Record set:

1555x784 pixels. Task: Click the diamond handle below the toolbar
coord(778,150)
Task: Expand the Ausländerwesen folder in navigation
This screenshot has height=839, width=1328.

==

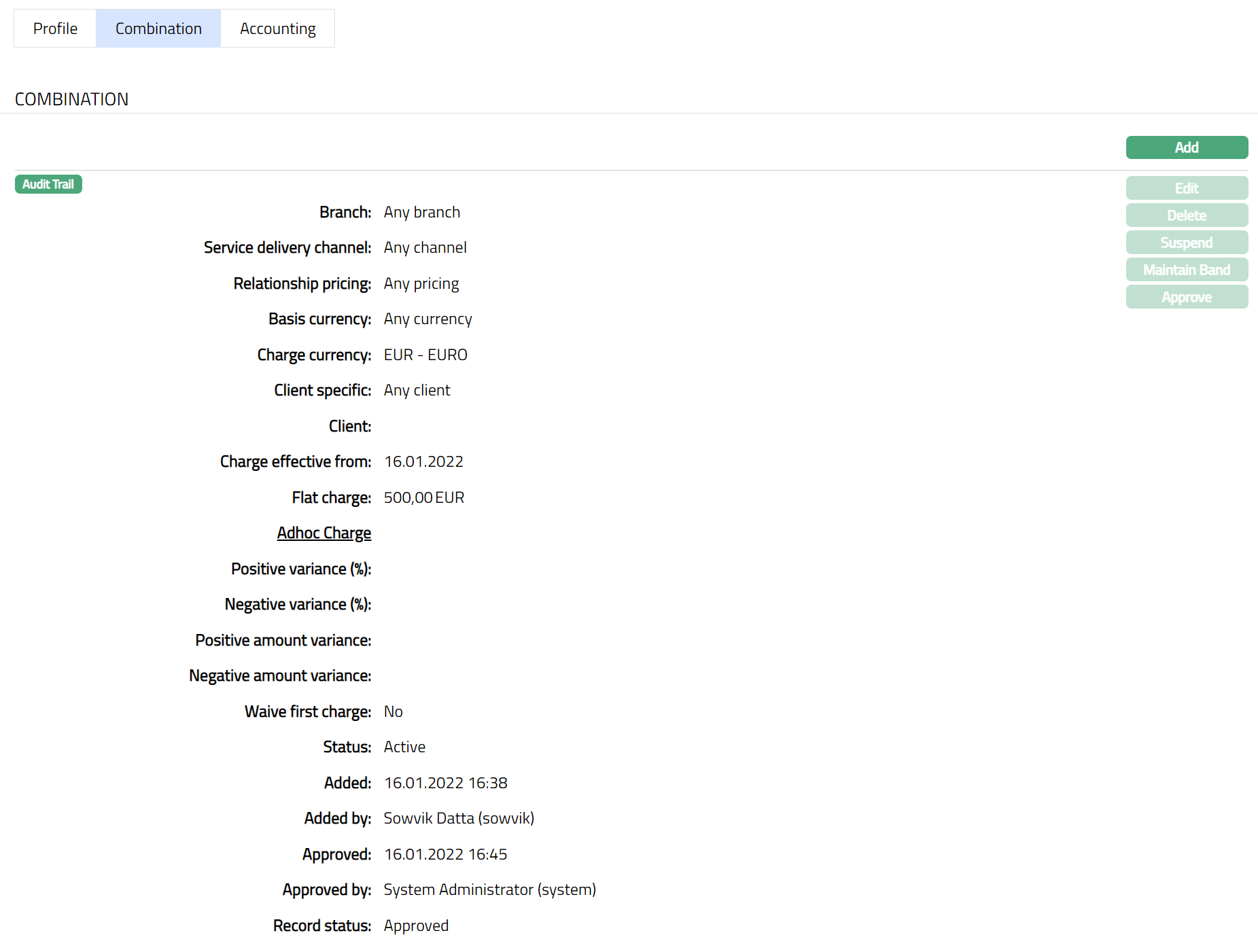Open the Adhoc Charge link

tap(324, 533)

To be done:
Reproduce word for word the entries from the line that contains "1555x784 pixels. Task: Click" through the line that contains "This screenshot has height=839, width=1328.", including both of those lines.

The output:
1555x784 pixels. Task: Click the diamond handle below the toolbar
coord(778,150)
Task: Expand the Ausländerwesen folder in navigation
This screenshot has height=839, width=1328.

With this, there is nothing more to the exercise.